## Assigned task A
Return the passage of the Huskies For Fairness statement from "Excluding students with" up to and including "for racial equity.", copied word for word.
## Assigned task B
Answer these questions from the Huskies For Fairness statement.
(i) How much less likely to re-offend does the statement say education makes a person?
(ii) How does the statement say college campuses compare in safety with the general community?
(iii) Which source does the statement cite for its definition of institutional racism?

Huskies For Fairness
We oppose the idea of adding criminal background questions to the undergraduate admissions process, because:
Research shows criminal background checks do not reduce crime or make university campuses safer; in fact, college campuses are far safer than the general community.
Research demonstrates education is strongly correlated with a decrease in criminal activity and reduced recidivism (46% less likely to re-offend).
Excluding students with a criminal history from participating in postsecondary education not only increases chances of recidivism, but has serious implications for racial equity.
People of color have historically been and continue to be arrested, detained, and charged at significantly higher rates than the rest of the population, due to unjust policies and an inequitable/unfair criminal justice system. This policy would target and further marginalize applicants from socially disadvantaged backgrounds and students of color.
This policy would further increase institutional racism. Institutional racism occurs where an institution adopts a policy, practice, or procedure that, although it appears neutral, has a disproportionately negative impact on members of a racial or ethnic minority group (Randall, 2006).

## Source material
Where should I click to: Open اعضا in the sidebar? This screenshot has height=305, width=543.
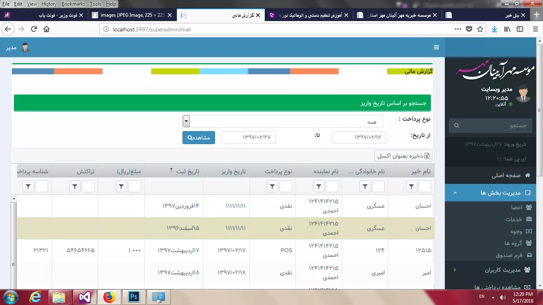(x=517, y=207)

## Worked solution A
Excluding students with a criminal history from participating in postsecondary education not only increases chances of recidivism, but has serious implications for racial equity.

## Worked solution B
(i) 46% less likely
(ii) College campuses are far safer than the general community.
(iii) Randall, 2006